January 26, 2021
Announcing Vitess 9
Clickhouse Tips #1: Calculating Aggregations After a Given Date
January 23, 2021
Extending gosql to supporting LIMIT and OFFSET
It's been a few months since I picked up
gosql and I wanted to use it to
prototype a SQL interface for data stored in S3. But one missing
critical feature in gosql is LIMIT and OFFSET support.

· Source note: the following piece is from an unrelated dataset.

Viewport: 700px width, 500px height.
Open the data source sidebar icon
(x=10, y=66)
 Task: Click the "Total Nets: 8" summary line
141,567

This post walks
through the few key changes to gosql to support LIMIT and OFFSET.
You can find this commit in full on Github.
This post builds on top of a series on building a SQL database from scratch in Golang.
<! forgive me, for I have sinned >
1. SELECT, INSERT, CREATE and a REPL
2. binary expressions and WHERE filters
3. indexes
4. a database/sql driver
Lexing
The first step is to update the lexer to know about the
LIMIT and OFFSET keywords. Since we already
have a generalized method of lexing any keywords from an array (see
lexer.go:lexKeyword), this is really easy. Just add a new
Keyword:
@@ -37,6 +37,8 @@ const (
OnKeyword Keyword = "on"
PrimarykeyKeyword Keyword = "primary key"
NullKeyword Keyword = "null"
+ LimitKeyword Keyword = "limit"
+ OffsetKeyword Keyword = "offset"
)
And then add these two new enums to the list of Keywords
to lex:
@@ -261,6 +263,8 @@ func lexKeyword(source string, ic cursor) (*Token, cursor, bool) {
OnKeyword,
PrimarykeyKeyword,
NullKeyword,
+ LimitKeyword,
+ OffsetKeyword,
}
var options []string
That's it for the lexer.
Parsing
Before we can parse limit and offset into the AST, we have to modify our AST struct to support these two fields in ast.go:
@@ -54,9 +54,11 @@ type SelectItem struct {
}
type SelectStatement struct {
- Item *[]*SelectItem
- From *Token
- Where *Expression
+ Item *[]*SelectItem
+ From *Token
+ Where *Expression
+ Limit *Expression
+ Offset *Expression
}
And to be a good citizen, we'll fix up the GenerateCode
helper function (for pretty-printing the AST) to
show LIMIT and OFFSET.
@@ -73,17 +75,24 @@ func (ss SelectStatement) GenerateCode() string {
item = append(item, s)
}
- from := ""
+ code := "SELECT\n" + strings.Join(item, ",\n")
if ss.From != nil {
- from = fmt.Sprintf("\nFROM\n\t\"%s\"", ss.From.Value)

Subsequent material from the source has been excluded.